'''

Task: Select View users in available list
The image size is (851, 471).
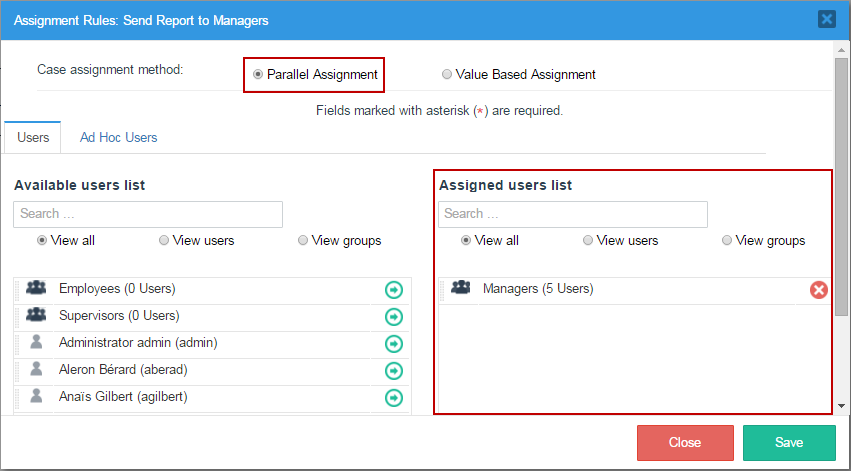Action: (164, 240)
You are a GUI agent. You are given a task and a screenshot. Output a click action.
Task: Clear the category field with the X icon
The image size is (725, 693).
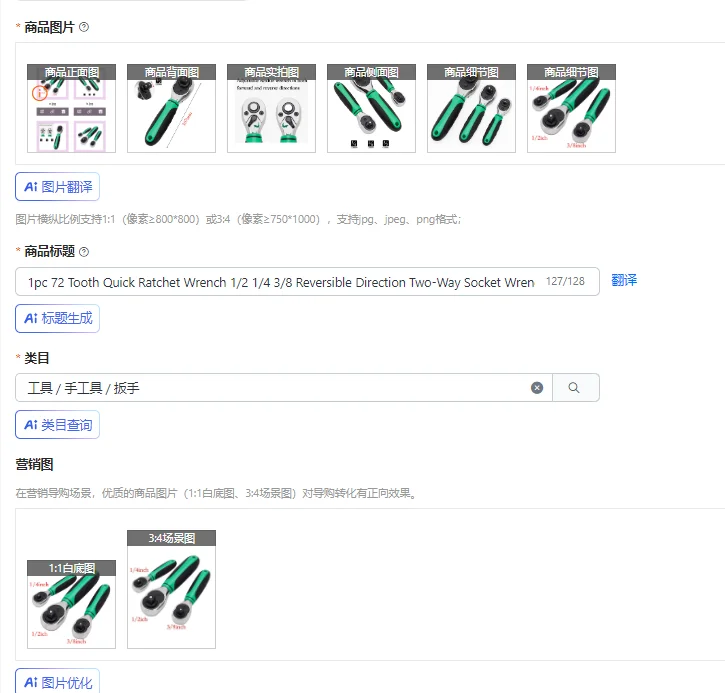click(x=537, y=388)

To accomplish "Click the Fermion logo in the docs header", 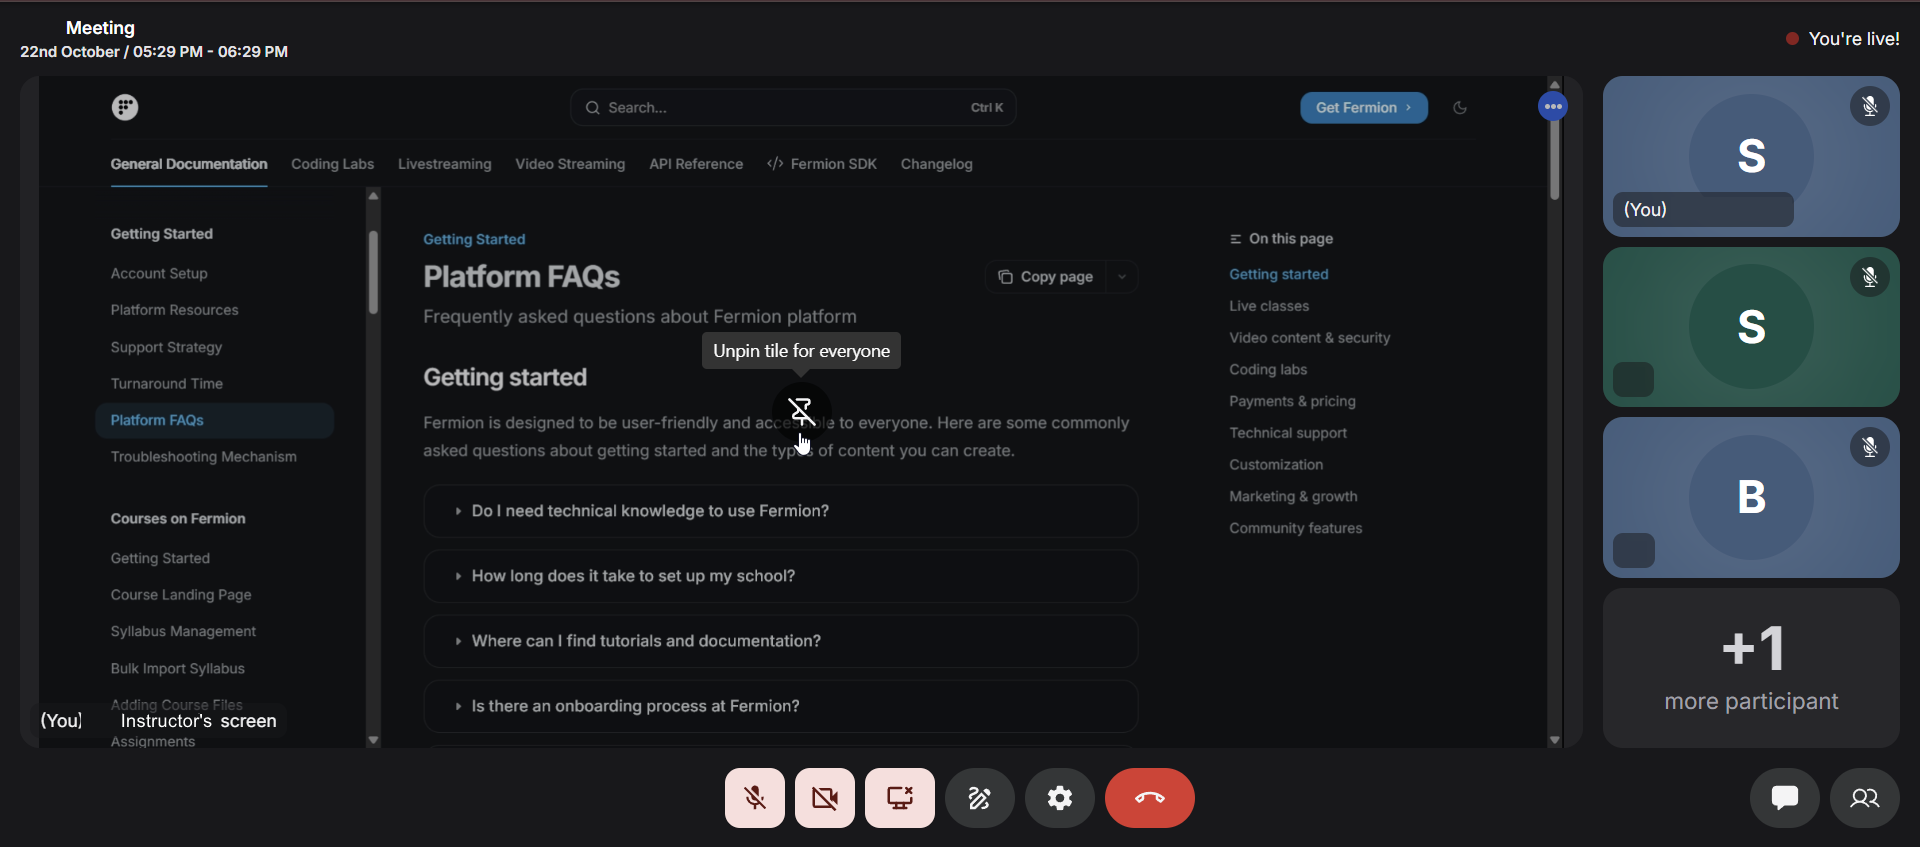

'''

▶ What to do
An exact, picture-free copy of the entries is required.

▶ Output
Task: Select View users in available list
The image size is (851, 471).
Action: (164, 240)
You are a GUI agent. You are given a task and a screenshot. Output a click action.
Task: Clear the category field with the X icon
The image size is (725, 693).
click(x=537, y=388)

To accomplish "Click the Fermion logo in the docs header", 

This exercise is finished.